_AIM_. Arrange the listing lines from the one containing "This screenshot has width=1412, height=840." through the end of the listing, both included, as a Markdown table with the columns "Row" and "Line", skipping blank lines and leaving out the pictures.
### RAW DATA ###
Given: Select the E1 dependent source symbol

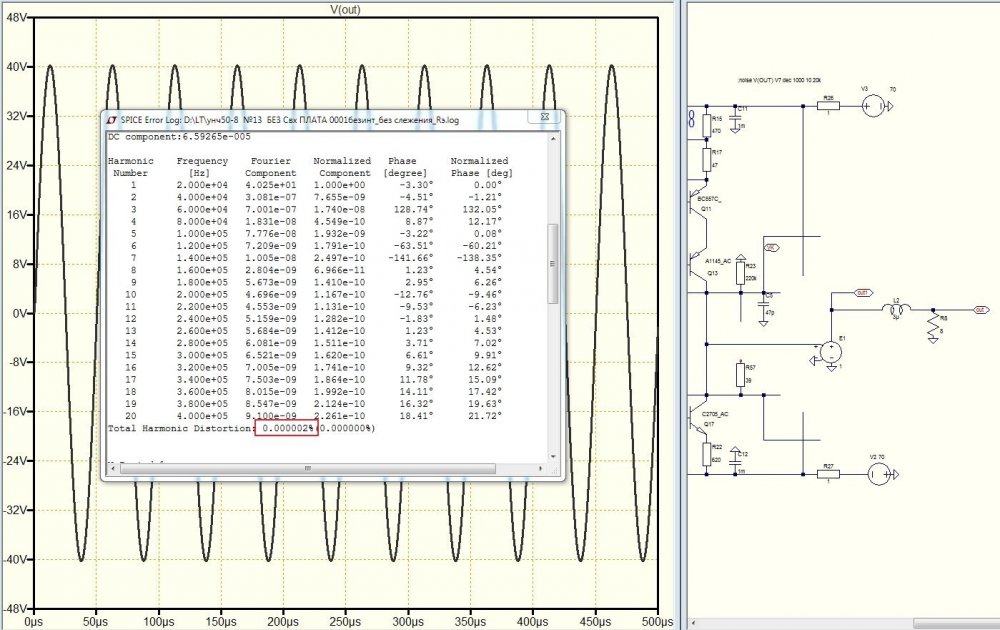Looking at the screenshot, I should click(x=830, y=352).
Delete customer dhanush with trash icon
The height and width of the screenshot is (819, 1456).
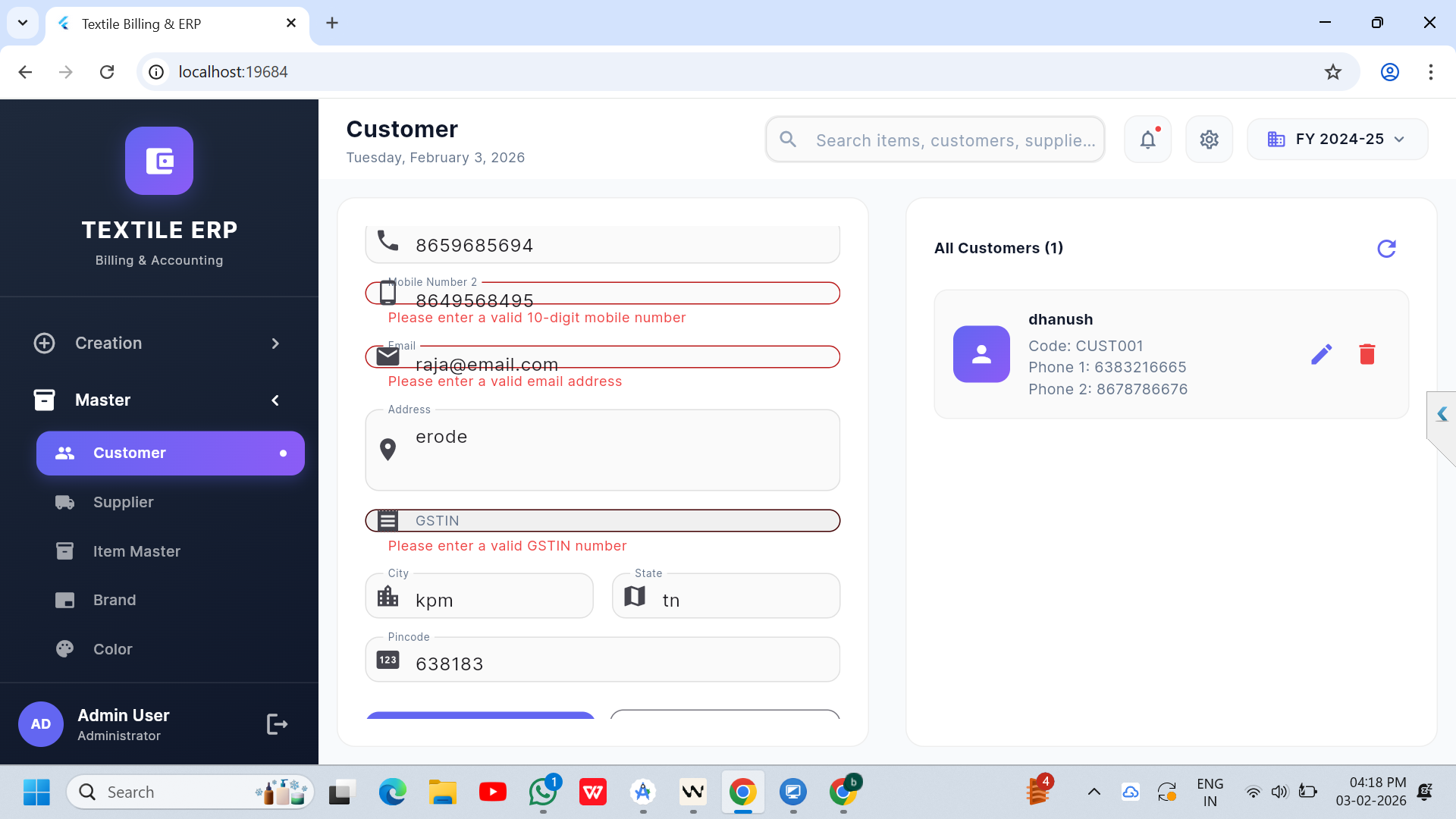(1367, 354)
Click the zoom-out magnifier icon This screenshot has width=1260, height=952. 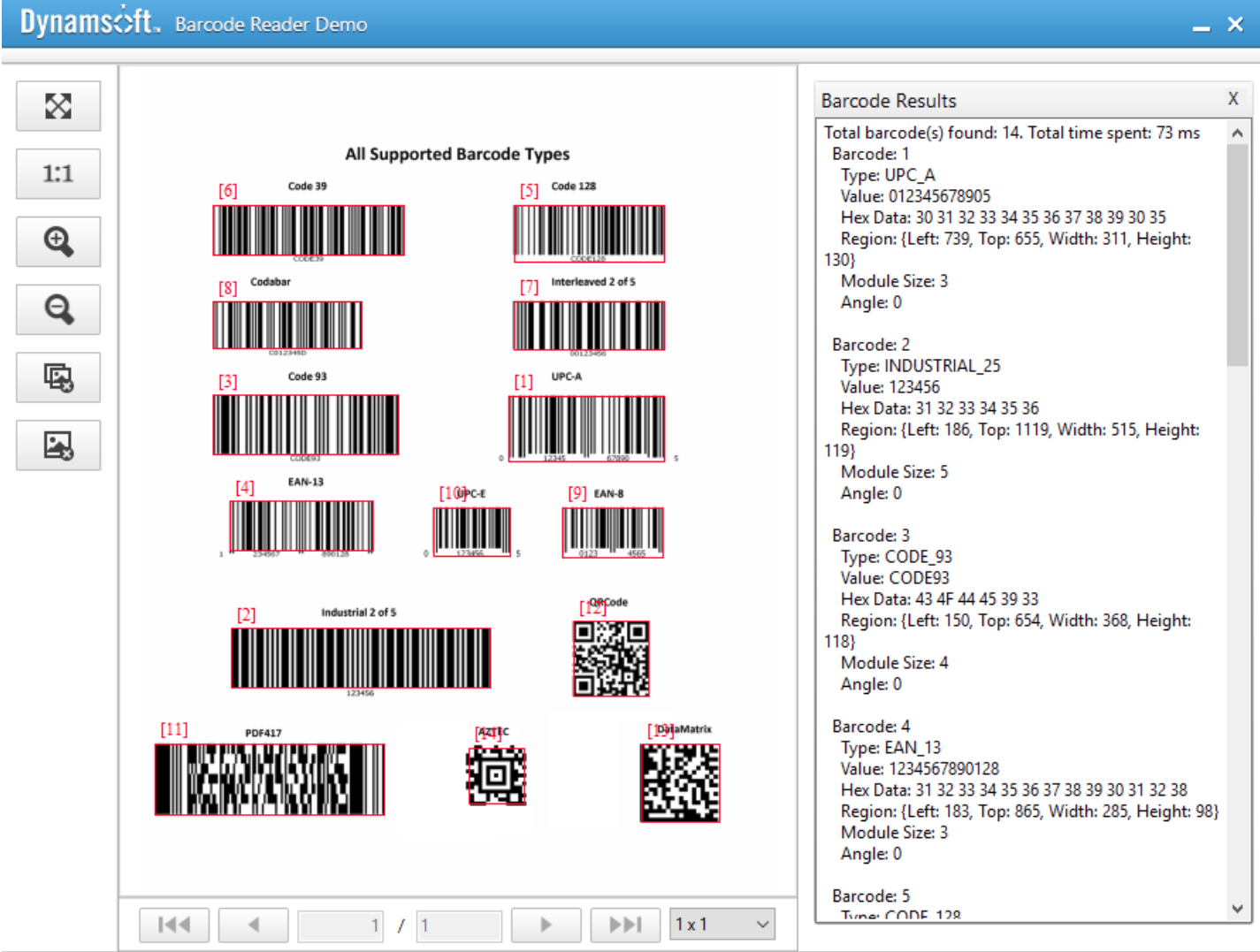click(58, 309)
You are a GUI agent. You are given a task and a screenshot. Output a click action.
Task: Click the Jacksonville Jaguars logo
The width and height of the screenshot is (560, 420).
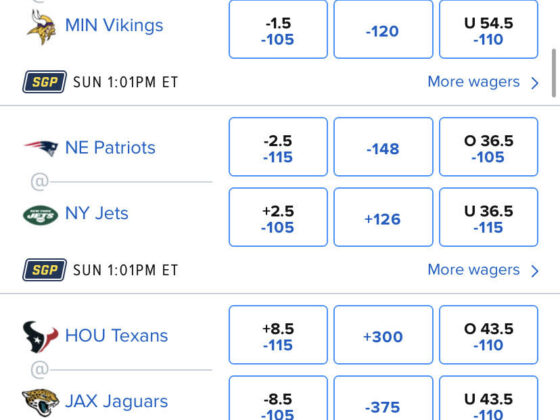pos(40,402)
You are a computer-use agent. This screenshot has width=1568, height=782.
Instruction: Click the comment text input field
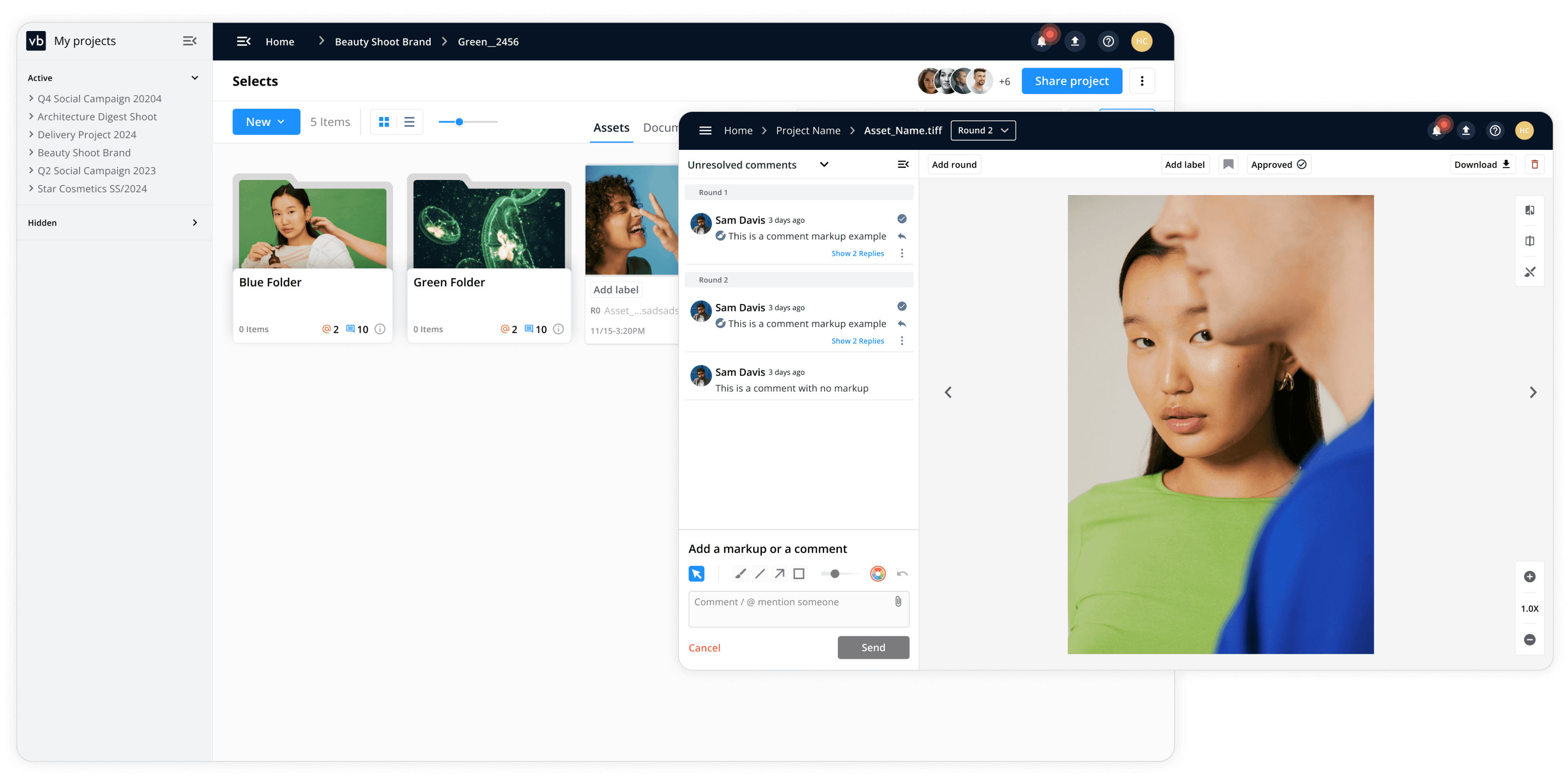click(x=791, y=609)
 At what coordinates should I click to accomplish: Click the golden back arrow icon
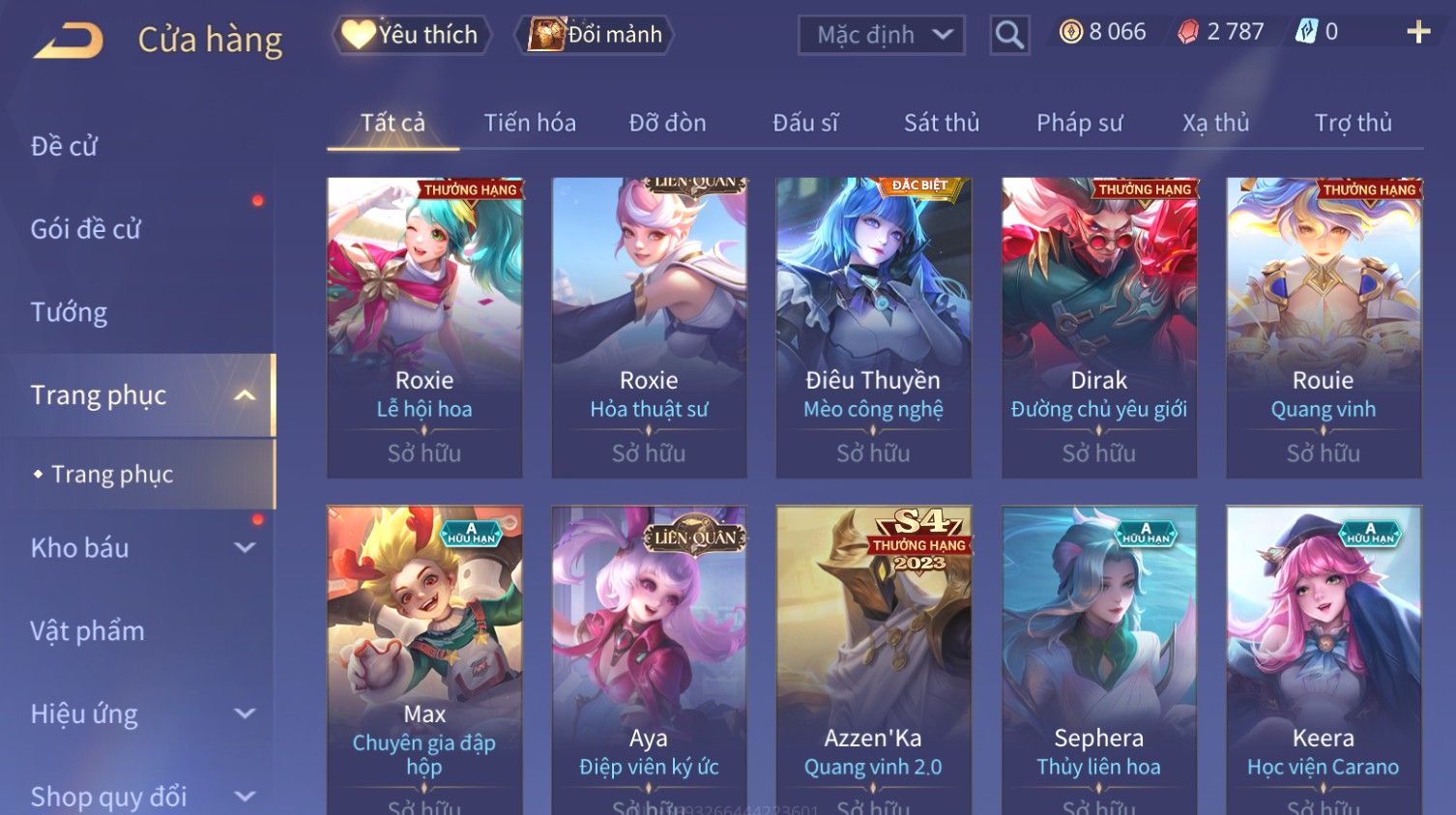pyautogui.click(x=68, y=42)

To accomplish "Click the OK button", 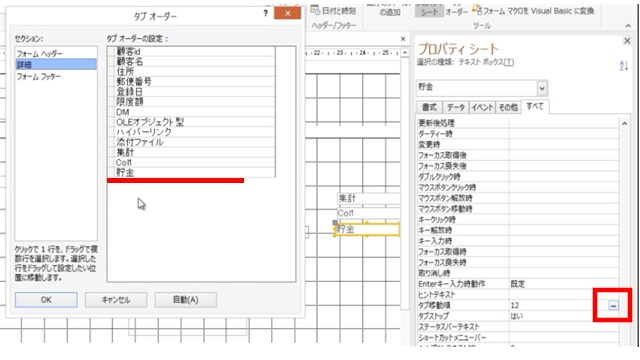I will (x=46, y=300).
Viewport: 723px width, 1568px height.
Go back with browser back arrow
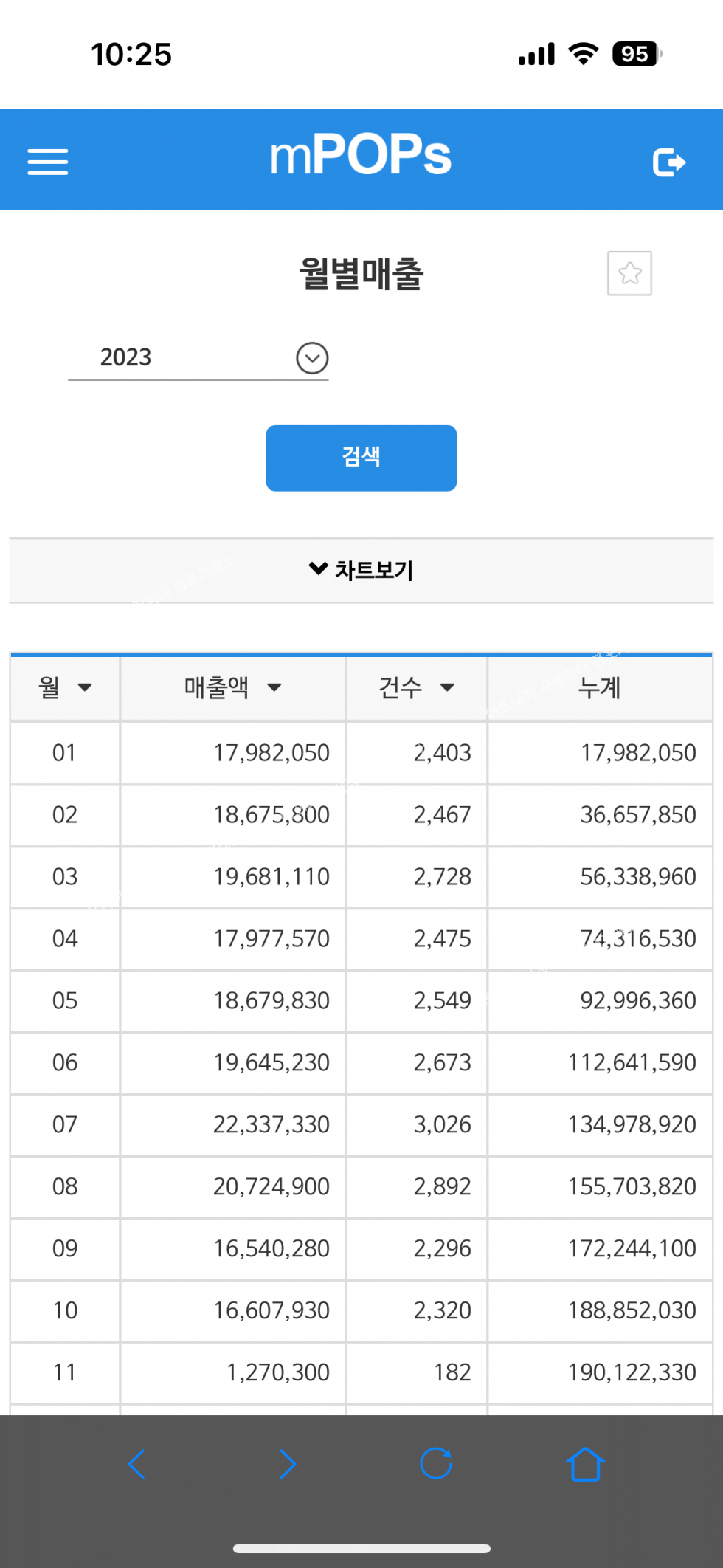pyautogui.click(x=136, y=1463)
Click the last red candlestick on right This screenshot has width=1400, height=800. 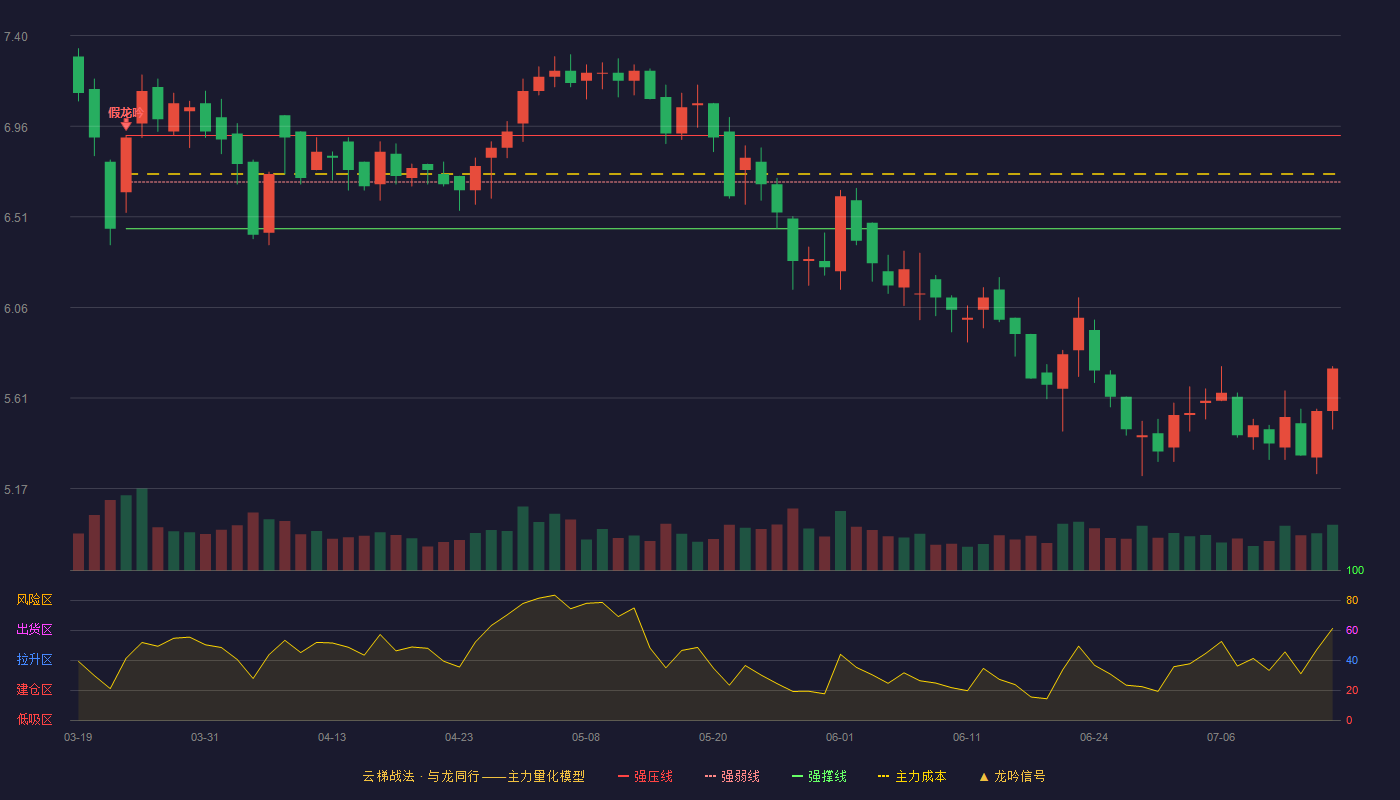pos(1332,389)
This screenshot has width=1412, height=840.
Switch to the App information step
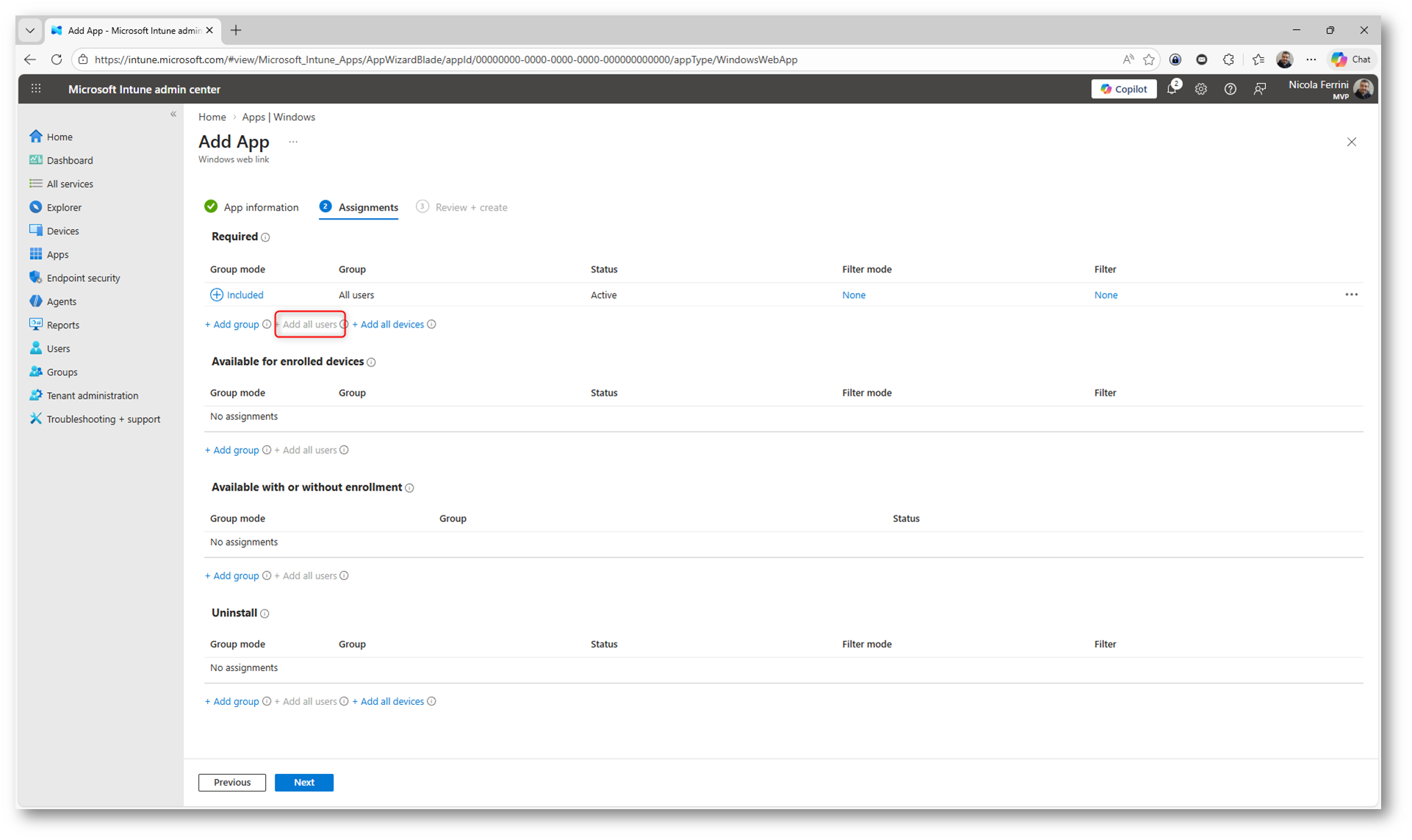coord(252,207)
###
_TASK ANSWER_.
| Row | Line |
|---|---|
| 1 | This screenshot has width=1412, height=840. |
| 2 | Switch to the App information step |
| 3 | coord(252,207) |